Behind the scenes, assorted commercial breeders will be watching the two Newmarket contests with the glittering red gaze of famished wolves. For the right result today could add an extra nought to the bank balance next week, when young siblings to some of this afternoon's contenders are due to come under the hammer at Europe's premier yearling auction.
Provided his four legs point in more or less the right direction, a King Charlemagne half-brother to Damson is already sure to make more than the €160,000 (£109,000) the unbeaten two-year-old star cost at an Irish sale last year. The same applies to the Fasliyev half-sister to another filly, Jewel In The Sand, who had a price tag of €65,000. Of the colts, Walkonthewildside, a 160,000-guinea yearling, has a Sadler's Wells half-brother on offer, and Santa Fe, who fetched 210,000 guineas a year ago, a half-brother by Marju.
The dearest of the juveniles running today is the impeccably-bred Suez, a Green Desert filly originally from the famed Meon Valley nursery in Hampshire. To secure her a year ago, Sheikh Mohammed had to shell out 480,000 guineas, but perhaps unsurprisingly, for her dam Repeat Warning is a daughter of the legendary matron Reprocolor, dam of Colorspin, Bella Colora and Cezanne, grand-dam of Kayf Tara, Opera House, Zee Zee Top, Stagecraft and Mona Lisa.

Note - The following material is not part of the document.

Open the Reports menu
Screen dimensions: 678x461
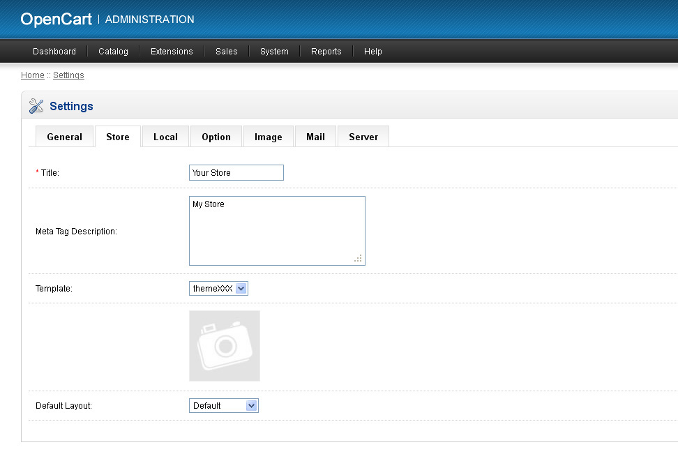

If Suez had not taken a single step on the track she would still have been worth her purchase price as a potential broodmare. But, in fact, she goes to today's Group 1 feature two for two. Should she emerge as victrix, it will be standing room only in the Tattersalls sales ring next Thursday night when Meon Valley offers her half-sister by Polish Precedent, sire of Saturday's Queen Elizabeth II Stakes winner Rakti.

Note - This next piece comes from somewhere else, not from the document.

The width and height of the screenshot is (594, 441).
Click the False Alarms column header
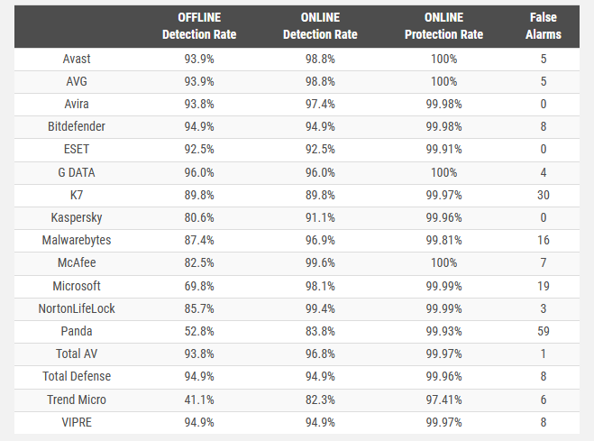tap(544, 26)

The clash between Suez, Damson and Soar in the Cheveley Park Stakes should be one to savour on the first of four top-class days' sport, first on the Rowley Mile and then in the Bois de Boulogne. It says much for their class that the remaining four fillies in the six-furlong race, winners of 11 races between them, including a Group 2 and a Group 3, are dismissed as virtual no-hopers in betting.

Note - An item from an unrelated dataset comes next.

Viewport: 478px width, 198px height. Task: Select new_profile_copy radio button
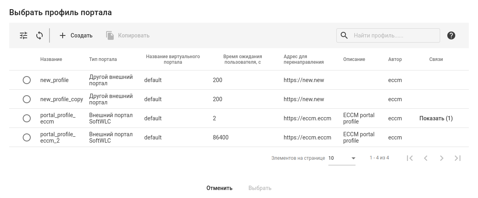click(27, 99)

Damson is, so far, the season's plum youngster. After two victories from as many races in Ireland, the daughter of Entrepreneur burst upon the British scene with her sensational success in the Queen Mary Stakes, cutting down Soar in a matter of strides to score by three lengths. She has already won at today's highest level, and against colts to boot, when she beat subsequent Group 2 winner Oratorio in the Phoenix Stakes at the Curragh. The worth of her Royal Ascot success was emphasised when Soar came out and won the Princess Margaret and Lowther Stakes.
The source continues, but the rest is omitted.